The rising sun stung her eyes.
"You need me, Polly MacLain. Admit it." His voice followed her.
"You'd better get riding, Ben. The law is going to be after us soon enough."
"I'm never going anywhere without you again." He caught her arm, and the touch startled her. She brought her mare to a stop. Ben's hand brushed up her arm. "I'm sorry I didn't tell you about my past. I just wanted it to go away. Just like you wanted yours to."
"That's no excuse."
"I
am
Ben MacLain. I am a damn good sheriff, I work like hell to be a good father, and I'm failing miserably at being a husband. But I guarantee I'm going to get better as time passes."
Her chin shot up. "Some lucky woman is going to benefit, then."
"Yes, she is." He wasn't fooled. Polly was hurting inside, and this courageous woman who could ride the wilderness and face ruthless outlaws without blinking didn't know how to let herself be loved.
The fault wasn't all his, but he was going to fix it, and fix it now.
"I love you." He laid his hand against her chin when it looked like she was going to turn away. "I love you in a way I never thought possible. You are the reason behind every breath I take and everything I do. I wake up in the morning thinking of you, and you are the last thing on my mind when I close my eyes at night."
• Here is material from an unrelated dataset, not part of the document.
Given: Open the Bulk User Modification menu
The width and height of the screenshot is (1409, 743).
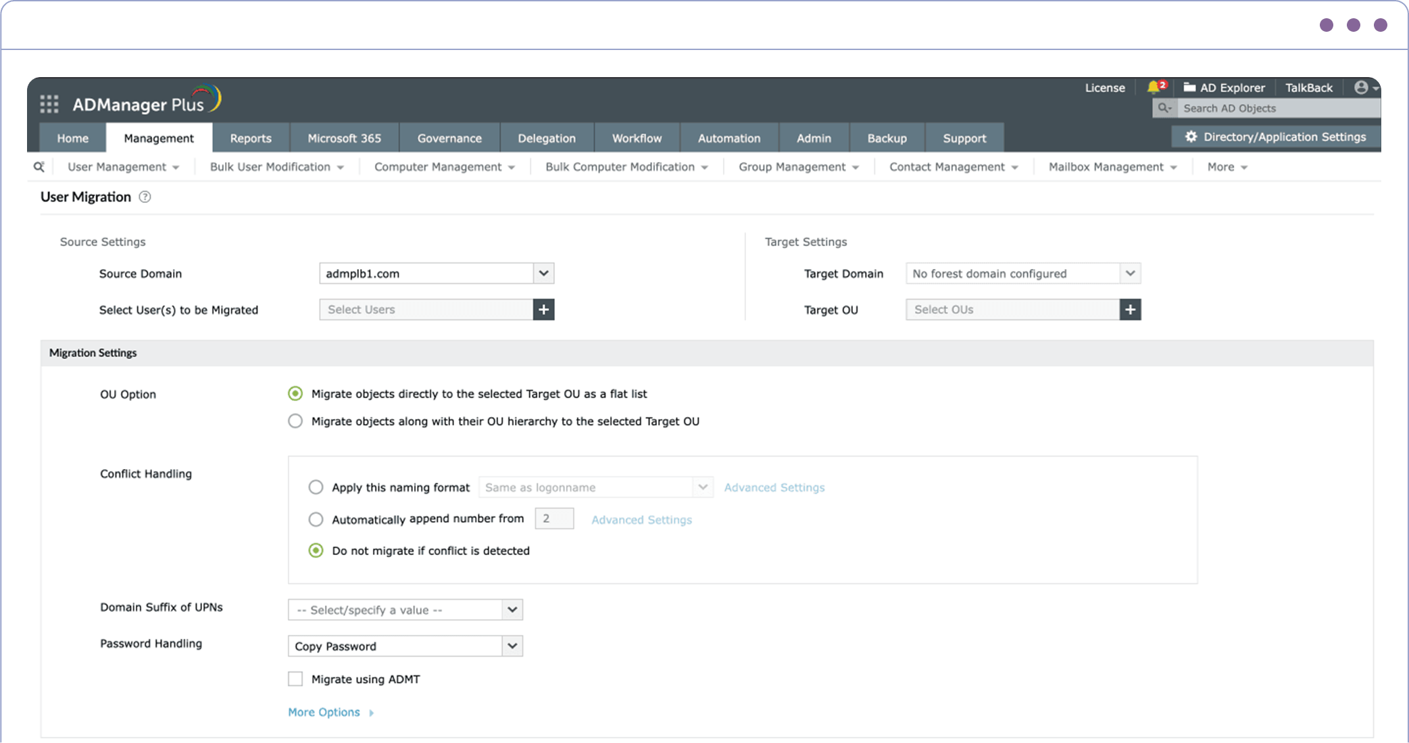Looking at the screenshot, I should click(276, 167).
"Fancy words for an outlaw." She looked up at him with tears in her eyes, keen and powerful, and he wanted to take her into his arms and hold her until there was no more fear, no more peril, only the frenzied beating of their hearts.
Fugitive swiveled his ears, straining to hear. There was no time to hold her, to convince her of the love he harbored for her. So he led the way through the trees, heading northeast like she'd been doing, toward the rugged peaks of the Garnet Mountains.
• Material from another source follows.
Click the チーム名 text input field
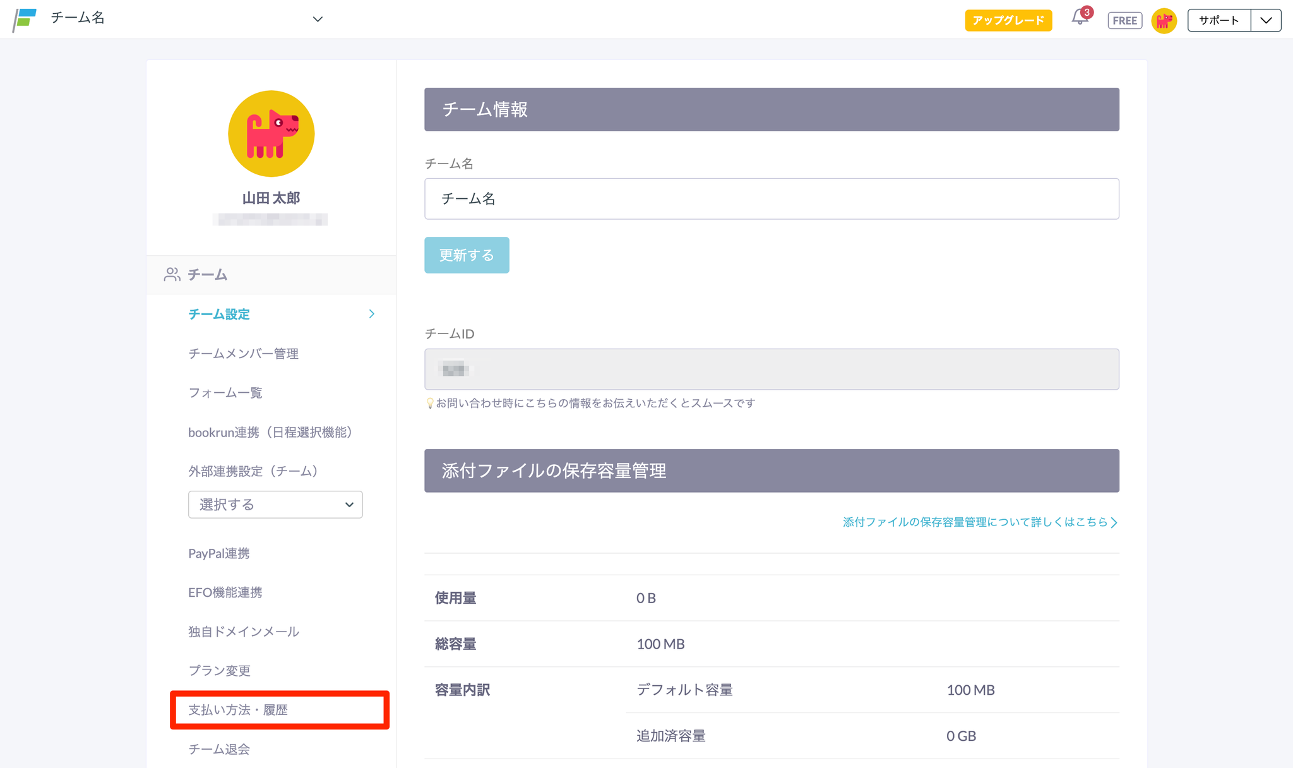The width and height of the screenshot is (1293, 768). 772,199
Bad Bart Dixon gave thanks to Polly Brown for blasting a hole in the south wall of the Paradise Bluff jail. All the inmates were talking about it. She'd come to rescue her husband, that bulldog sheriff.
Just his luck, too. He'd had nothin' else to do but sit on this cot and think about all the ways he could get his revenge. He'd been in this local jail for too damn long. The judge had indicted him and here he sat, waiting for the marshals to decide to haul him up to the territorial prison.
Dixon had to worry. How long would the rest of his gang wait? They had orders to free him the minute the marshals tried to take him across the mountains.
The longer he sat here rotting, the more likely it was those damn cusses would give up waiting.
Well, freedom called. It was luck that the explosion blasted apart a cracked door hinge on the neighboring cell. The prisoner inside had grabbed the deputy who came dashing in to check, and stolen his guns and keys.
Dixon loved the sound of his jail door swinging free. He ran out of there like greased lightning. Only a single marshal had remained behind to keep peace, and it was simple as pie sneaking 'round the shadows of the building and into the alley.
He grabbed a set of clothes off a backyard line. The trousers were too big and the shirt too small, but beggars couldn't be choosers. He stole a horse from a small stable and lit off toward the hills, intent on Polly's trail.